Partition Consistency: A Case Study in Modeling Systems with Weak Memory Consistency and Proving Correctness of their Implementations
Steven Cheng, Lisa Higham, Jalal Kawash

TL;DR
This paper introduces partition consistency, a generalized memory model for multiprocess systems, and demonstrates a methodology for specifying and proving the correctness of its implementations across different abstraction levels.
Contribution
It presents a new, generalized memory consistency model and a formal methodology for specifying and verifying the correctness of its implementations.
Findings
Partition consistency generalizes existing models.
Correctness proofs for implementations on message-passing networks.

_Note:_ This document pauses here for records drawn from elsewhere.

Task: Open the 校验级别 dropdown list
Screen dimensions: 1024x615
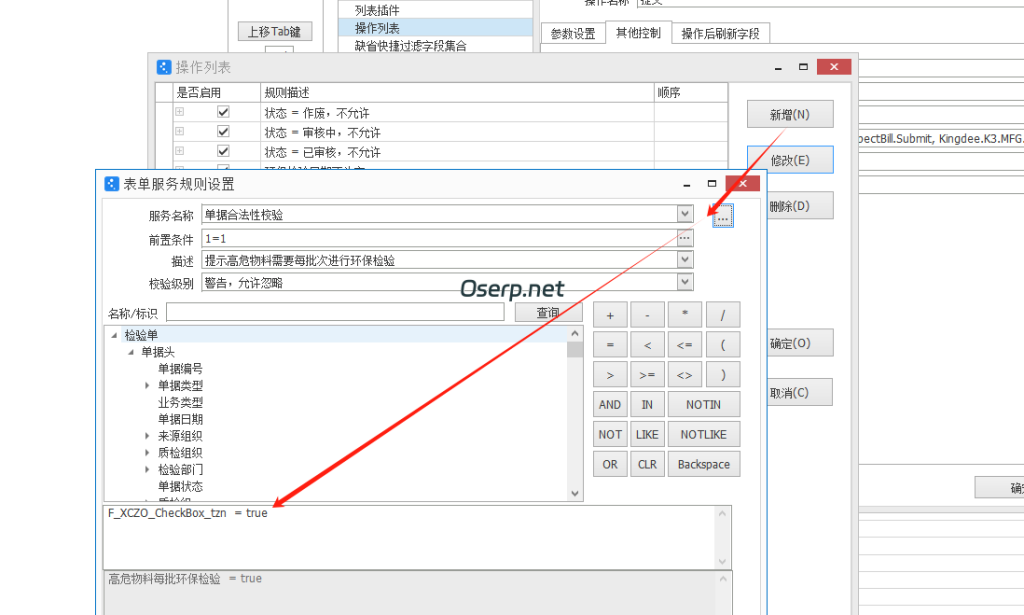Action: (684, 281)
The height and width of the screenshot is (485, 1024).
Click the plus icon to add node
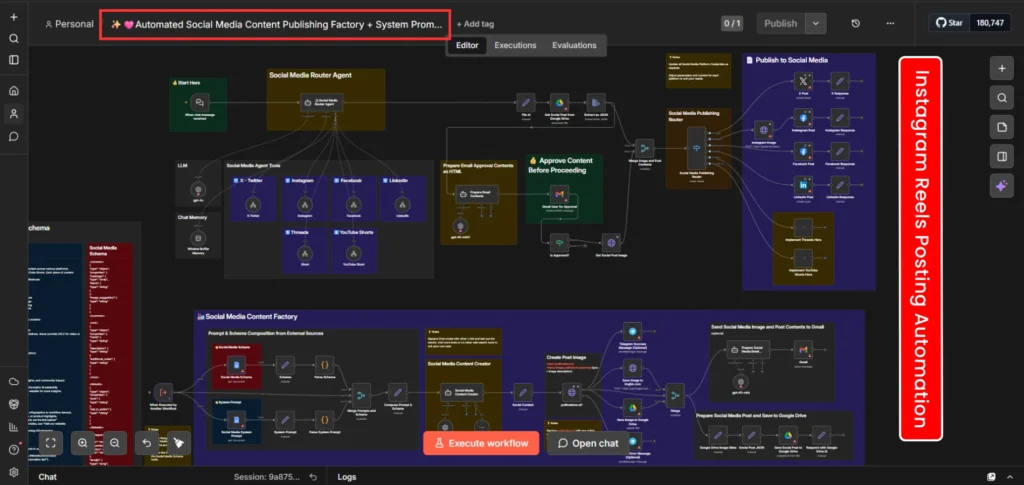point(1002,69)
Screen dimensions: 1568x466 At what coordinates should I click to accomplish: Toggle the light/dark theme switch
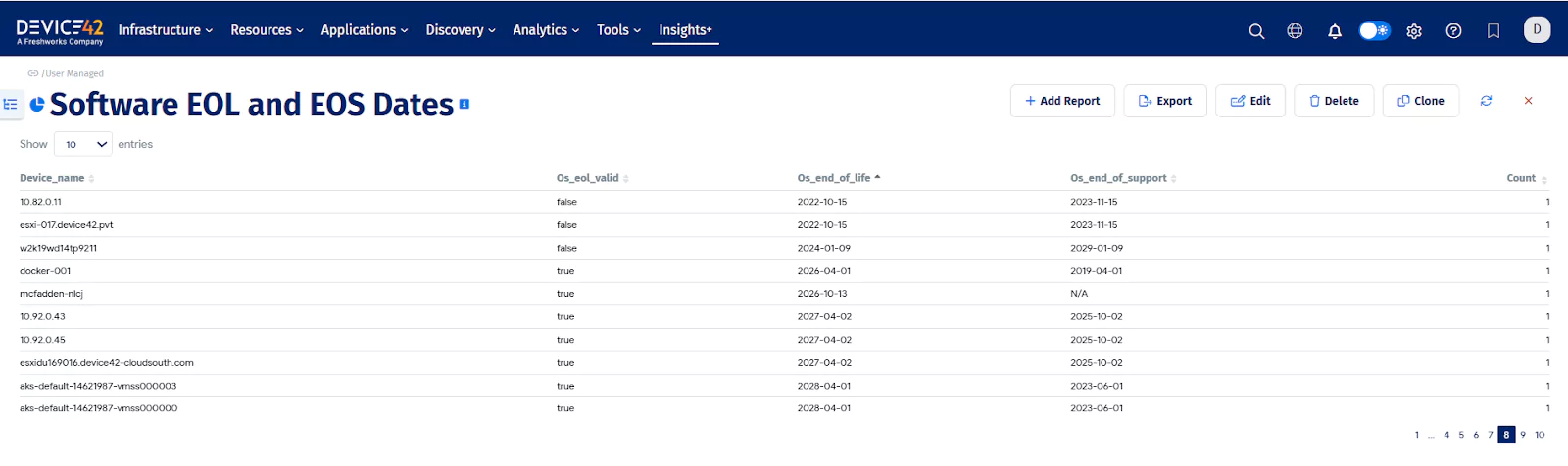tap(1374, 31)
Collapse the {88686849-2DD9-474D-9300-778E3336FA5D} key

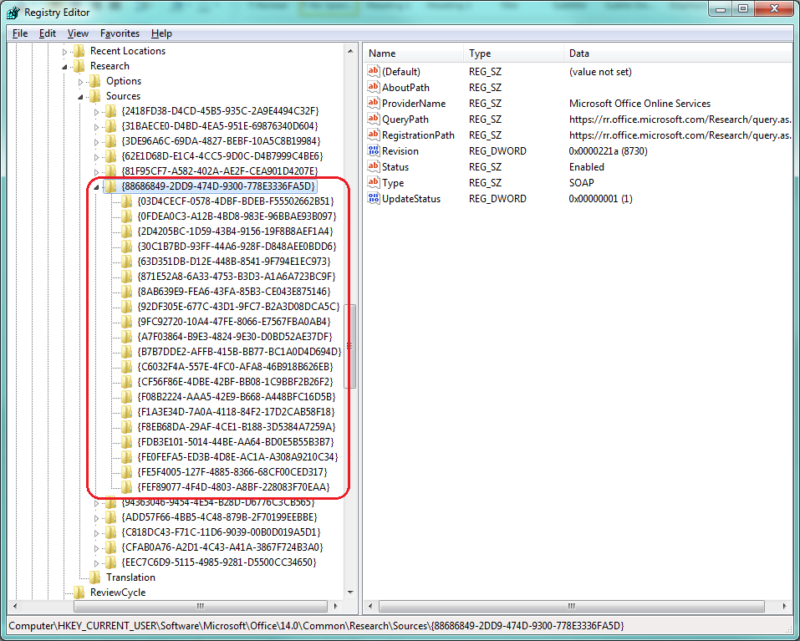96,186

A unified framework for specifying and verifying memory models.
Abstract
Multiprocess systems, including grid systems, multiprocessors and multicore computers, incorporate a variety of specialized hardware and software mechanisms, which speed computation, but result in complex memory behavior. As a consequence, the possible outcomes of a concurrent program can be unexpected. A memory consistency model is a description of the behaviour of such a system. Abstract memory consistency models aim to capture the concrete implementations and architectures. Therefore, formal specification of the implementation or architecture is necessary, and proofs of correspondence between the abstract and the concrete models are required. This paper provides a case study of this process. We specify a new model, partition consistency, that generalizes many existing consistency models. A concrete message-passing network model is also specified. Implementations of partition…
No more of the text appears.